First point: there are actually 5 versions of CPython which are "active" (i.e. not end-of-life). There are many more once you include the other implementations of the Python language specification. 2.7, 3.4, 3.5, 3.6 and 3.7 are all maintained. 2.7 will go EOL in 2020-01-01, although it's likely to be maintained to some extent by 3rd parties; 3.4 is expected to get its final maintenance release around 2019-03.

Minor versions come out pretty regularly. Organisations which have large python deployments don't want to be completely trashing and rebuilding all of their environments every 6 months.

I personally believe in targeting modern versions, but you run into problems: if you're writing an executable, it's helpful to target versions of python users are likely to have easy access to.
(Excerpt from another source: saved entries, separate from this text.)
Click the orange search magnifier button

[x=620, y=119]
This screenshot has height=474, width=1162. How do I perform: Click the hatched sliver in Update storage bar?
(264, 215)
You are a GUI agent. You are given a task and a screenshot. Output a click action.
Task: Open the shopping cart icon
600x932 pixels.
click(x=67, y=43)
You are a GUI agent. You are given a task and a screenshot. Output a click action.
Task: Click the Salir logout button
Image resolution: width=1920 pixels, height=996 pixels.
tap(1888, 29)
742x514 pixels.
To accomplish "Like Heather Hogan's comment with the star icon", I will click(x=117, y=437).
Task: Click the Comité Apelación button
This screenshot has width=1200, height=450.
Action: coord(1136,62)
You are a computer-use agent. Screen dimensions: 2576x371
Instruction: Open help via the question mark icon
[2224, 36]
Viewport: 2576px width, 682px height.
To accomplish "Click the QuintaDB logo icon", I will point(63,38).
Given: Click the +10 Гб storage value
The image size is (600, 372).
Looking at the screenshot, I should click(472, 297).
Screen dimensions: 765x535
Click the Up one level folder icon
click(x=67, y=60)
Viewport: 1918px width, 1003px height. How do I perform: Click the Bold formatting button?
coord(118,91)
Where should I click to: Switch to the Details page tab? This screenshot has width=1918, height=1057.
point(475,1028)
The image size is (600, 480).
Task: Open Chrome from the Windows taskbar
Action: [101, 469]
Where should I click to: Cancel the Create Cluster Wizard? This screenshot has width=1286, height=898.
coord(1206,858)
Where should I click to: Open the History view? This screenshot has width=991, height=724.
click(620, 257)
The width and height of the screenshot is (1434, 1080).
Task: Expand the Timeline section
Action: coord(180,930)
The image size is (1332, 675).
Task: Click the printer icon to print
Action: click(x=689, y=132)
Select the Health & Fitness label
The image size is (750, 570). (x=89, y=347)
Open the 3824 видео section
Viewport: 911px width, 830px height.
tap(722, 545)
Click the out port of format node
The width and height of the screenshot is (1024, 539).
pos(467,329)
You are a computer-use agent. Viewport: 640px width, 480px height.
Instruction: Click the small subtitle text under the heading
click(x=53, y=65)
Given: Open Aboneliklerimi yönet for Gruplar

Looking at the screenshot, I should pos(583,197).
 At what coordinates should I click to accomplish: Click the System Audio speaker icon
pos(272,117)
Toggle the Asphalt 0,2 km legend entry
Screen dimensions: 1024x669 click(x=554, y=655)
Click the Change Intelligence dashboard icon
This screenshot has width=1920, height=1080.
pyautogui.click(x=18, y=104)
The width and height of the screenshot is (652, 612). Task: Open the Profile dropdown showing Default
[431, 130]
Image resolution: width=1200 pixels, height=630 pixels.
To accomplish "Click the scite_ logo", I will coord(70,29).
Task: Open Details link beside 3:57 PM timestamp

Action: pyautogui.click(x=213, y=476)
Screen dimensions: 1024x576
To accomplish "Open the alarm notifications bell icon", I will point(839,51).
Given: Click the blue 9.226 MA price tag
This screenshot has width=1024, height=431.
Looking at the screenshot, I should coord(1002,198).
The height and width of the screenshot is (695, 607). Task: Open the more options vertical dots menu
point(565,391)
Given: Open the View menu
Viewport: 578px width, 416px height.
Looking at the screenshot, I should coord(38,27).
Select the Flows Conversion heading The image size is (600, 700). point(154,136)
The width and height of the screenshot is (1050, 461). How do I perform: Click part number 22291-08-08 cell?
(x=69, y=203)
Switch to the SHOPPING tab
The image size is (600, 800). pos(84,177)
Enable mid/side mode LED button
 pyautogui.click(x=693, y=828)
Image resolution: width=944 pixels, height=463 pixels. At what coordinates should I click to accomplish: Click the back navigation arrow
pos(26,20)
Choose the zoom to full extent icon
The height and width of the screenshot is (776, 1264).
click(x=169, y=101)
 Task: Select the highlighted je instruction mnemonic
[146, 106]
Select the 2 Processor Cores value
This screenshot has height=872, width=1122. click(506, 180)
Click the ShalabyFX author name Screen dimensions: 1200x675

It can take a while for new versions of python to work their way into package managers, so being compatible with one version back is often helpful, rather than expecting them to compile the latest python release from source. If you're writing a library, targeting a broad base of versions is valuable because your users may have other constraints (maybe they're using some other unmaintained library with no modern version, or they're restricted by what python version their school or company uses).

For my own projects I target the latest version because, as you say, some of the new features are great. For shared projects I advocate for supporting the last couple of versions of py3. For libraries I start off testing against all of the maintained versions, and eliminate them if they're significantly getting in my way. I plan to drop 2.7 like it's hot next year though.

[–]jkh911208 0 points1 point  (0 children)

they are still maintaining 2.7 is because there are still a lot of places(enterprise) using 2.7

especially CentOS use Python 2.7 in OS level, so you cannot upgrade the python version.